▸ **Directive 1**: Can you repeat the grocery-savings tips starting at "4. Eliminate mid-week" and ending at "or do without!", switching "cheese" to "milk"?
▸ **Directive 2**: How would you condense the paragraph of the grocery-savings tips that opens with "1. Make a menu" into a shorter version that keeps its main facts?

▸ **Page excerpt**:
<<<<
I like finding ways to save money, but I also like simplicity. I’ve never tried couponing or bulk-shopping or following the sales. In all honesty, it seems like way more work than I’m willing to put in.
But despite that, I have found ways to trim my grocery expenses without too much effort. If you’re looking to save on your groceries without all that work, try these simple strategies:
1. Make a menu – If you write a full-blown, detailed menu for the week, more power to you (Shari’s even got printables for you!). But I know intense menu-planning isn’t for everyone. Still, if you give at least a brief thought to the week ahead, you’ll know what food you need – and more importantly, what you don’t.
2. Simplify – Remember, your meals don’t have to be four-course made-from-scratch masterpieces every night. A grilled sausage and a salad takes minutes to prepare and is perfectly healthy and satisfying.
3. Make a list – Based on your menu, draft a grocery list and commit to stick to it no matter what. You’ll eliminate some of those impulse buys and over-purchases that add up to wasted money.
4. Eliminate mid-week grocery runs – So you forgot the cheese that was on your list and you send your husband on a quick run to the store. $40 later, he’s home with way more than just cheese. Make a firm rule that you don’t go to the store between shopping trips. If you forgot an ingredient, make do or do without!
5. Cook less food – I’d bought two zucchinis to grill as part of our side dish, but as I was chopping one, I had a realization. I don’t think we’ll eat both of these tonight, and nobody likes mushy leftover vegetables. So I put one back in the fridge for another day. Really think about your family, their preferences, and how much they eat.
>>>>
▸ **Supplied data**:
<<<<
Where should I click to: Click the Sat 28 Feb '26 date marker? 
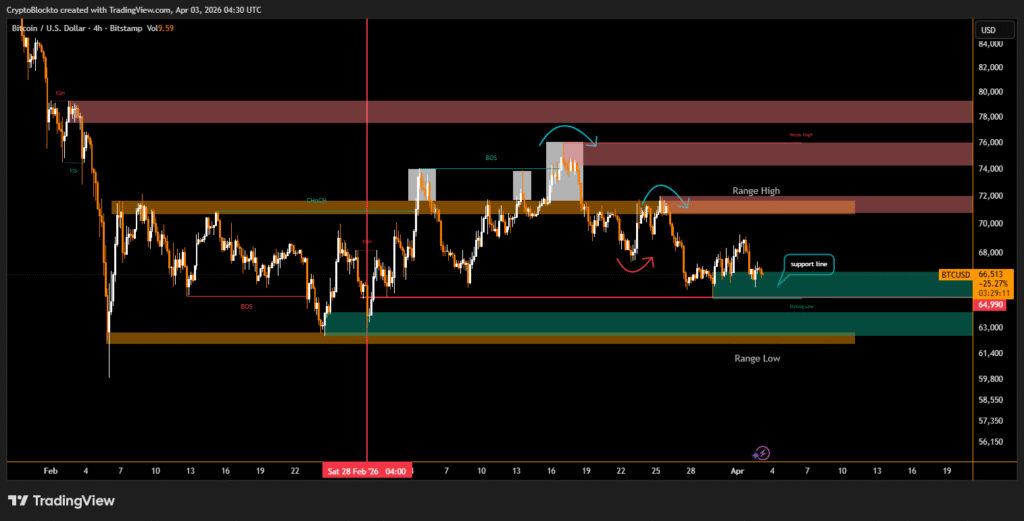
>>>>
▸ **Finished answer 1**:
4. Eliminate mid-week grocery runs – So you forgot the milk that was on your list and you send your husband on a quick run to the store. $40 later, he’s home with way more than just milk. Make a firm rule that you don’t go to the store between shopping trips. If you forgot an ingredient, make do or do without!

▸ **Finished answer 2**: 1. Make a menu: a detailed weekly menu is great, but intense planning isn't for everyone. Even a brief thought about the week ahead shows what food you need and, more importantly, what you don't.